Saturday, May 29, 2010

Nostagia on Four Wheels

The Lanierland Old Car Club's twenty-ninth show was a genuine trip down memory lane. Psychologists talk about "imprinting," and while the cars at the show were better looking than the ones I remember from my childhood, there were quite a few iconic motor vehicles from the era of my childhood. I was glad to see several cars which were similar to cars from my past. One '57 Chevy and two '56 Chevies made me think of the first cars I can remember. A '61 Studebaker Lark, which had far better paint than the '60 model that mom drove when I was in elementary school, was the first of those I have seen in years and years. A black 1956 Chevy truck reminded me of my neighbor's farm truck. Mr. Walt used to stop by in his, offering fresh veggies from the bushel baskets in the back. Instead of produce, this show vehicle had a gorgeous stained wood bed. There was a '69 Camaro which reminded me of the one my cousin had, and a '71 Chevy pickup which looked rather a lot like the one I used to borrow from my father when I was in college.

Some of the cars were similar to the ones I would have liked to have, including a '70 model Monte Carlo and a '72 Buick Skylark convertible. The event was also billed as a swap meet, and the only '65 Mustang in it was for sale. The asking price was roughly ten times the selling price way back when, making it a dream car then and now.

Since the show was open to cars over 25 years old, there were plenty of cars which were interesting, but not anything like the cars in our driveway or in my dreams. A '36 Mercedes convertible was one of the more exotic cars in the show, and it was clearly hubby's favorite. Cars of that era at the show included luxury monikers Packard and Lincoln. There were a few '40 Fords as well. Diametrically opposed to the high end cars were some more utilitarian rides, including a forties era Jeep, with canvas covered seats. The '28 Ford even had the tool kit on display. There was a red Saab with a belt across the hood. This was not a hasty repair, but was color matched to the rest of the car.

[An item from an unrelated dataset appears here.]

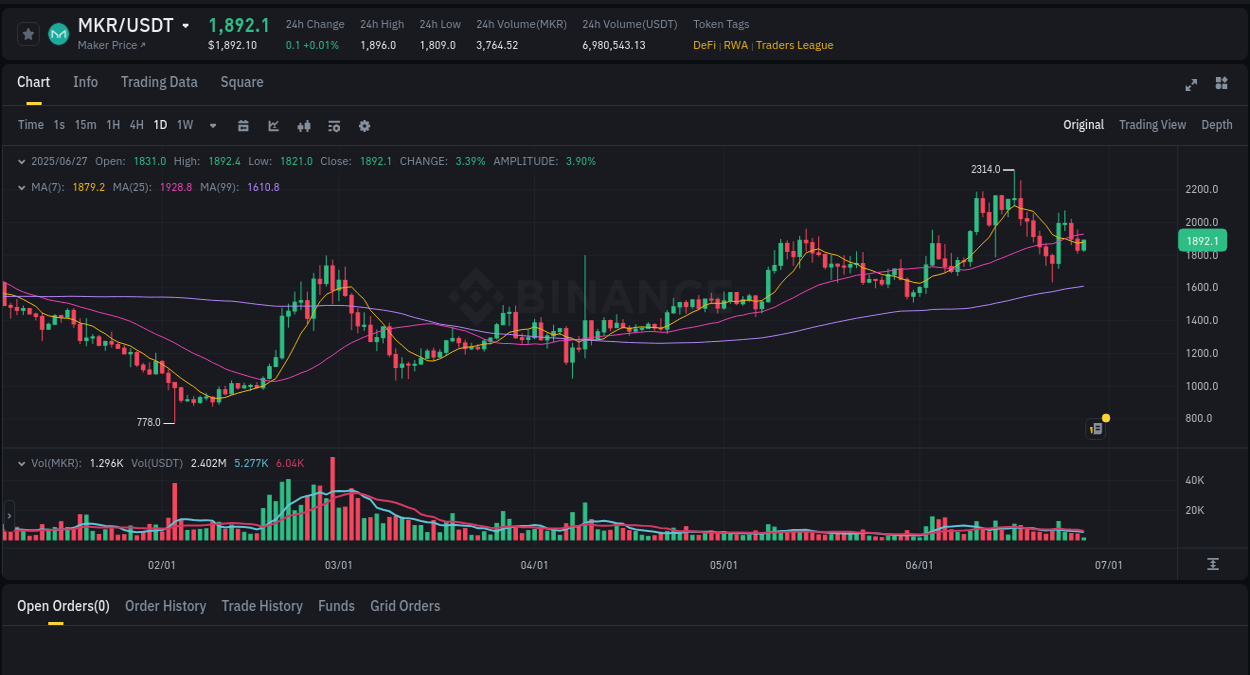Open the layout grid icon top right
Image resolution: width=1250 pixels, height=675 pixels.
tap(1221, 85)
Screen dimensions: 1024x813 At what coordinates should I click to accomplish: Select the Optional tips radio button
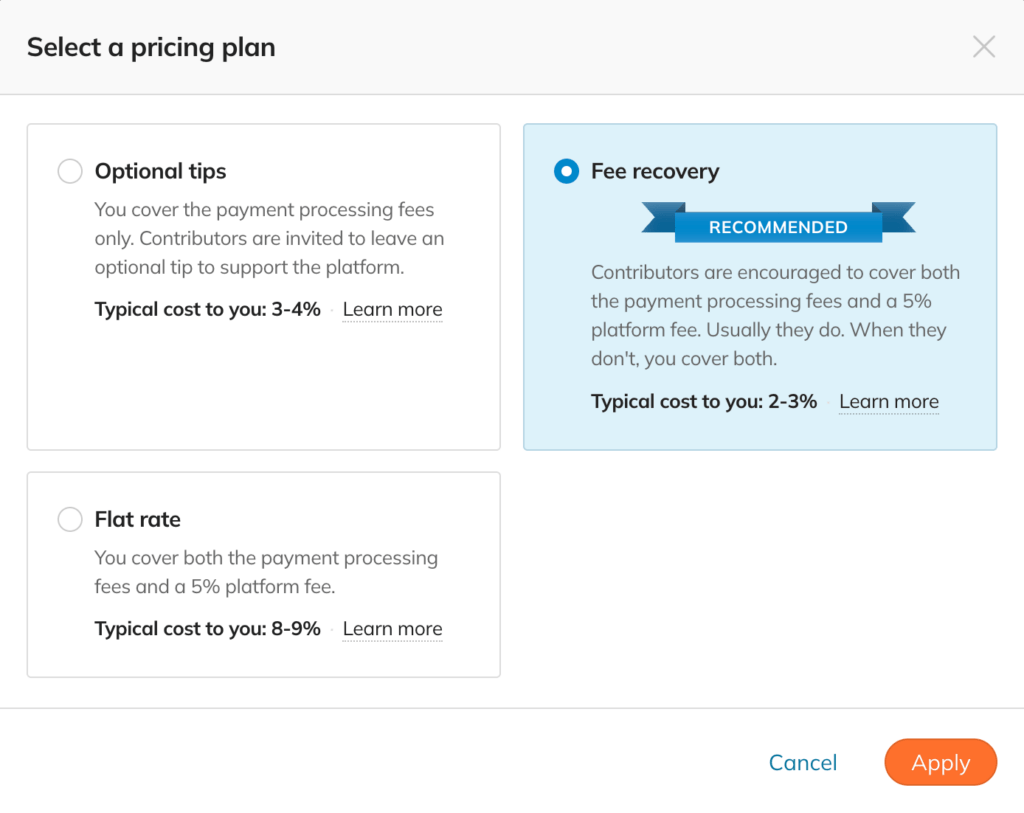[x=70, y=171]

One of the more beautiful cars was a '56 Thunderbird convertible with less than sixty thousand miles.

In years to come, my children may enjoy seeing a restored Ford Windstar or a well-preserved Honda Civic, since those are rides which will no doubt be "imprinted" upon their minds. While each of those vehicles has spent quite a while in our driveway, they don't seem particularly classic.

I chatted briefly with the wife of one of the Chevy owners. She laughed and said that the car is "his baby" which he lovingly cares for on a weekly basis. Since that car is the same age I am, I admire the way it looks. If there were people restoration shops to make folks like me look as good as new, that would be great, wouldn't it?